Let’s revisit our original math problems, shall we?  Obviously, by simple addition we find that Person A will not become a grandparent until 70 years of age if they and their child both wait till 35 to have a baby. By the time that child is 10 years old and the grandparent can really talk to the kid and sow into his life, Gramps will be 80.

How much strength, energy and money do most 80-year-olds have for a 10 year old? What is the health like of most 80-year-olds?

On the other hand, Person B will become a grandparent at 44 years of age if both of them and their child give birth at 22. Now, when their grandchild is 10, Grandma is only 54 and, in most cases, has greater health, wealth and energy to give to the kid.

In some cases, when that grandchild graduates from high school, Gram and Gramps A will be about the same age as Parent B is when his own child graduates! Can you imagine sitting at the commencement ceremony and someone leaning over to ask you, “Which one is your grandchild?” Your answer would be, “Oh, no! He’s my son!”

Why the wait, people?

For amassing more wealth? Wealth you may spend just trying to get pregnant?

To “play the field”, or see the world, establish a career and collect things? I promise you that no number of sexual partners, trips, jobs, cars, TVs or other toys will ever compare in value and importance to your children and grandchildren.

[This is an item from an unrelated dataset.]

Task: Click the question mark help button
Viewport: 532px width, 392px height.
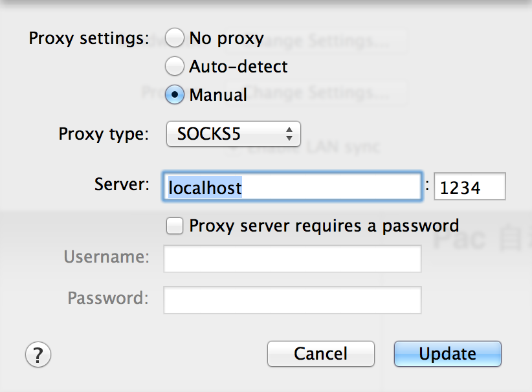Action: (38, 354)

I don’t know anyone who would lay their life down for their “stuff”, but they would for those little ones.  And a special note to Christians: Our time and purpose here isn’t about materialism anyway.

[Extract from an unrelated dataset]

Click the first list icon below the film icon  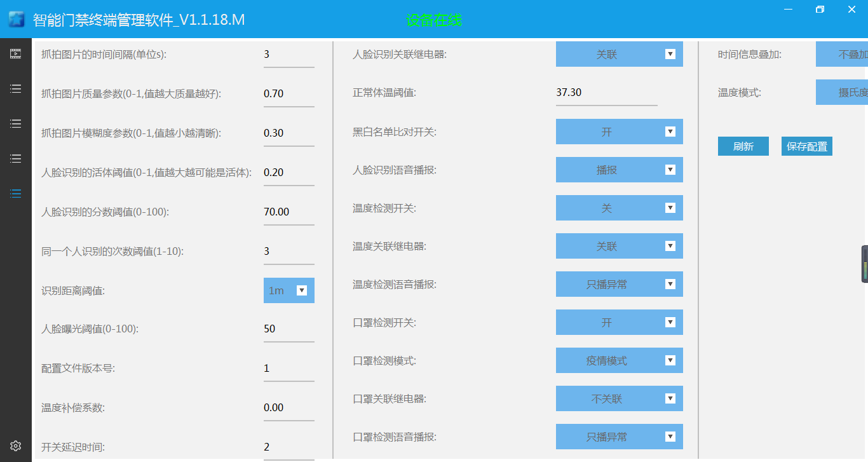[16, 89]
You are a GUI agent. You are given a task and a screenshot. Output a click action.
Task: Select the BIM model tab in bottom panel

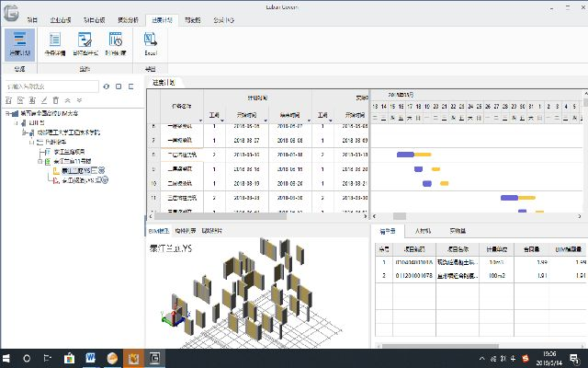pos(159,230)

This is a message that the Christian church must get hold of and buck the thinking of the world on. In this area, we truly have become much too much like them.

Think it through, do the math and give some thought to the way you are thinking about this. If you can still act on the math or teach your own kids to marry and have kids younger, do it. Let’s prove to the world that Christians can still “do the math”.